Please render everything below, from the line containing "This screenshot has width=1456, height=819." down to the line containing "the interactive list", as a numbered list, skipping blank lines and leaving out the pictures.
= = = = = = =
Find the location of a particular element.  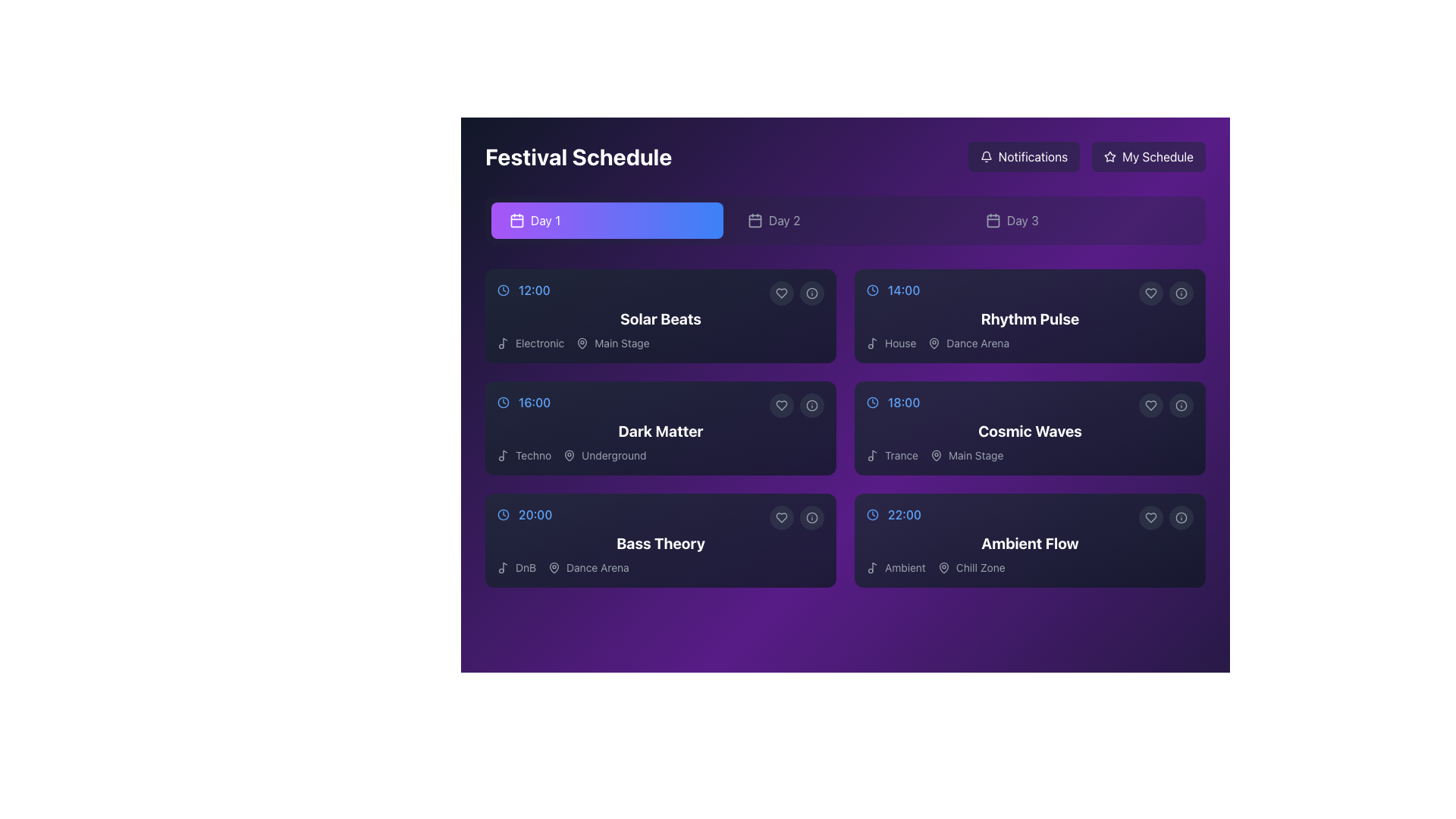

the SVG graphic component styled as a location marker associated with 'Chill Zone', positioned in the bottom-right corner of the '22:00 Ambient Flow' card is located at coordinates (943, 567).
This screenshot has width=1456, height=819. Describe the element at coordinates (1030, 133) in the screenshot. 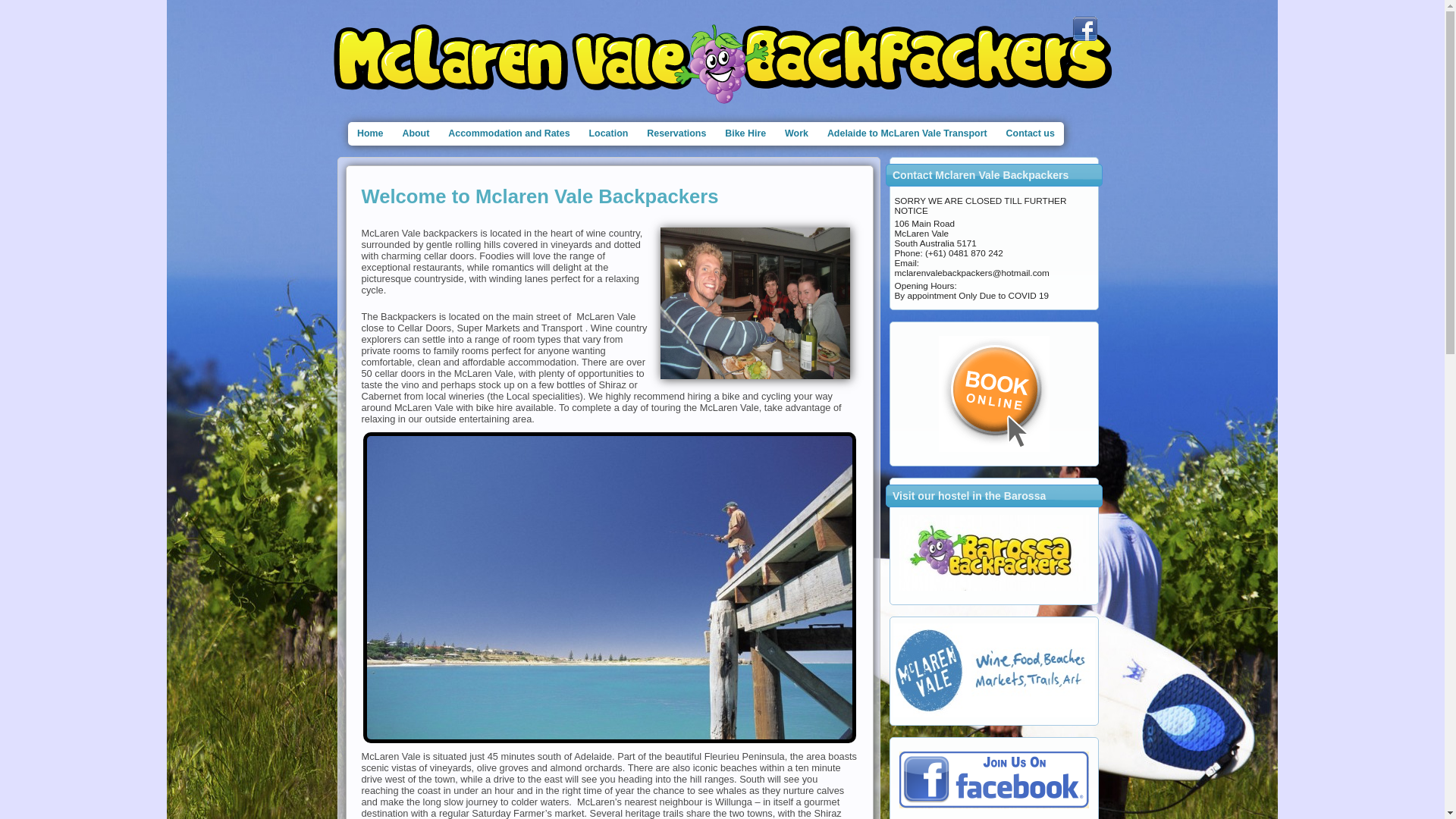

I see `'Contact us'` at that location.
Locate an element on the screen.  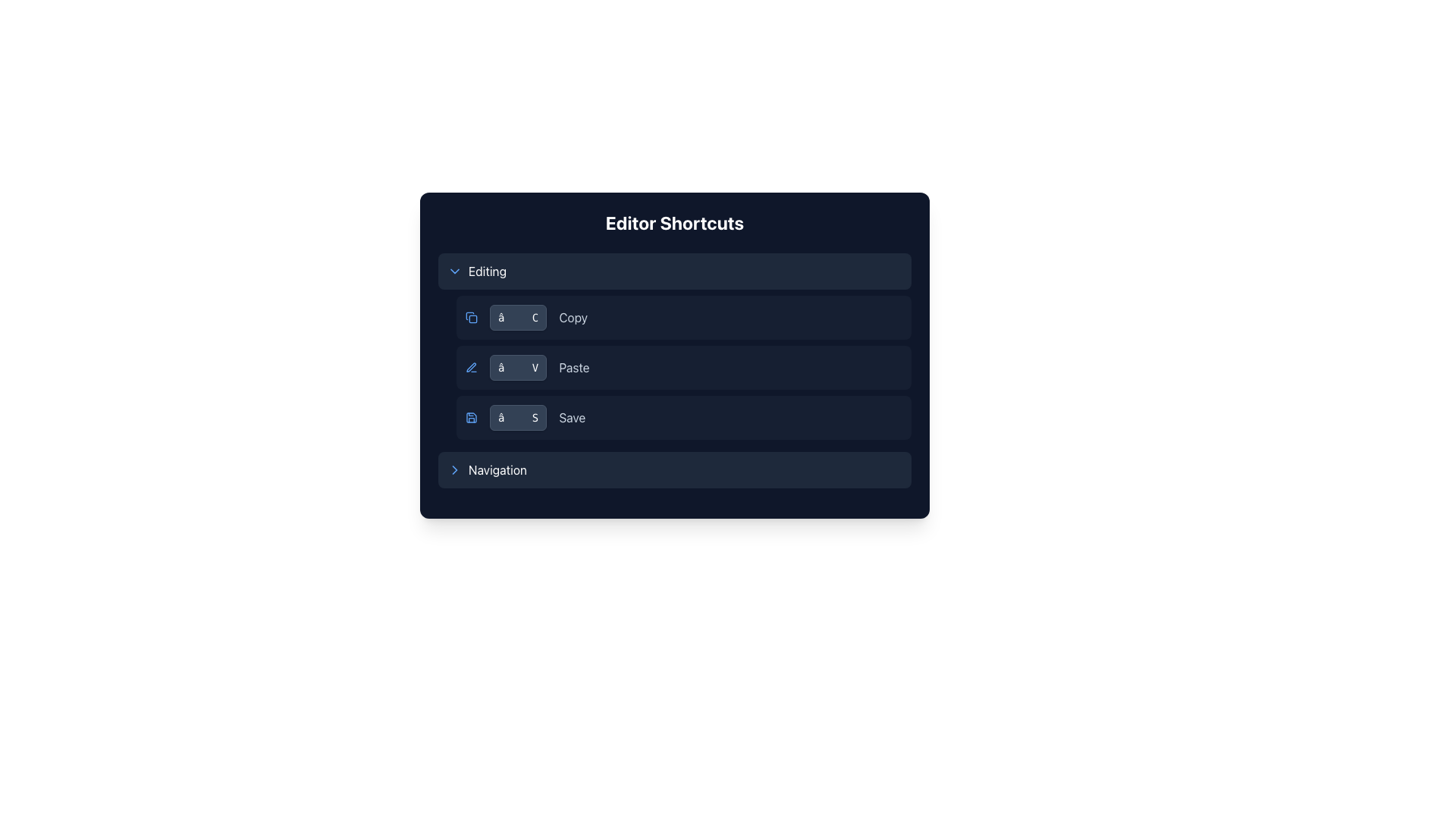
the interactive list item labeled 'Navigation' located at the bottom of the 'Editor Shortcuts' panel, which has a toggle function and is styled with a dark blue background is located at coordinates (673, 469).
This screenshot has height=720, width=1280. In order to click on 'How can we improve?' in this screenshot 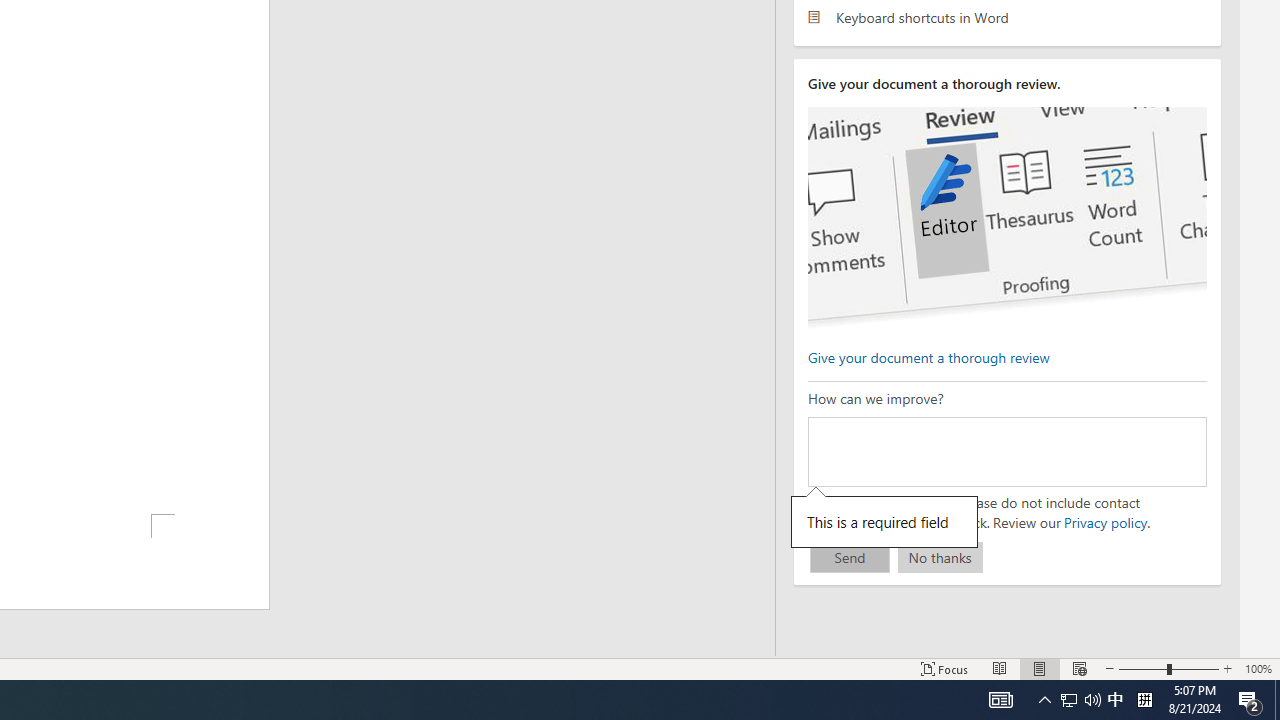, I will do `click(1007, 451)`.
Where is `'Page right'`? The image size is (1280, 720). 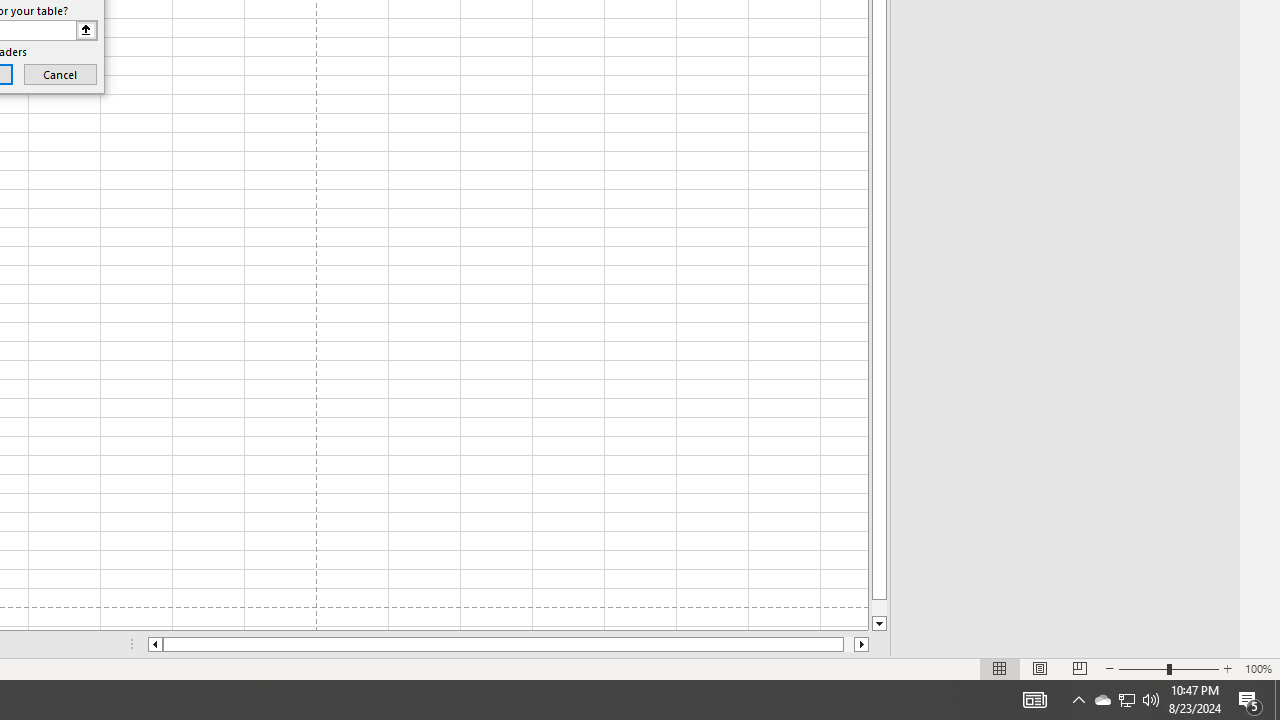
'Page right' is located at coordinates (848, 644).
= = = = = = =
*COMPLETE ANSWER:*
1. This screenshot has width=1456, height=819. Describe the element at coordinates (1030, 133) in the screenshot. 
2. I see `'Contact us'` at that location.
3. Locate an element on the screen.  
4. the interactive list item labeled 'Navigation' located at the bottom of the 'Editor Shortcuts' panel, which has a toggle function and is styled with a dark blue background is located at coordinates (673, 469).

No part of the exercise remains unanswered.